*WHAT YOU SHOULD DO*
Every line holding the string "This" should be copied from the listing.

*DATA SHOWN*
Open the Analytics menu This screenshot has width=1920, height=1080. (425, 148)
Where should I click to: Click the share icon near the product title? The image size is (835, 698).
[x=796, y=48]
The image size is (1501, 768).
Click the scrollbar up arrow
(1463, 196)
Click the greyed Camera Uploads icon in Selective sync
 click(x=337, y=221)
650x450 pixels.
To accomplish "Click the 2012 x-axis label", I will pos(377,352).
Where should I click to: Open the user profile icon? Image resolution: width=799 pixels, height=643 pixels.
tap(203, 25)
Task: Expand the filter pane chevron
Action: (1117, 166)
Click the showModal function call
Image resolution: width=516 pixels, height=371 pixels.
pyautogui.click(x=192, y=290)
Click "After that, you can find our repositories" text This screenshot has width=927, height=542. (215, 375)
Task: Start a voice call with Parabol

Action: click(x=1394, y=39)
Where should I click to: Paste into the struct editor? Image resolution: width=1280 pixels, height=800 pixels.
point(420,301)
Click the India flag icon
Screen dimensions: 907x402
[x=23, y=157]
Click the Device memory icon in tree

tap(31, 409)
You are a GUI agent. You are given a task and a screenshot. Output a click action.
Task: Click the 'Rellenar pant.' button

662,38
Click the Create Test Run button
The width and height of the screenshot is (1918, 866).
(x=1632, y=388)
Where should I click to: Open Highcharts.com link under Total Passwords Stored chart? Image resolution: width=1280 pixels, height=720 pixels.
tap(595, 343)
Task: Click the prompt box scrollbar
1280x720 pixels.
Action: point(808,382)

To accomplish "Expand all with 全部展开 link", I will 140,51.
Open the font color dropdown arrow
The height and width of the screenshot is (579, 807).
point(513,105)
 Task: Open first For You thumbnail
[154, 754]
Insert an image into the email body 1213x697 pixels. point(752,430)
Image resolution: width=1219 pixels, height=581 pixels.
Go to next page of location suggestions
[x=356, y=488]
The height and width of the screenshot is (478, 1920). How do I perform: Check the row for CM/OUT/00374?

*SOLVED PROBLEM*
Open the Analytics menu This screenshot has width=1920, height=1080. (425, 148)
Click "After that, you can find our repositories" text This screenshot has width=927, height=542. (215, 375)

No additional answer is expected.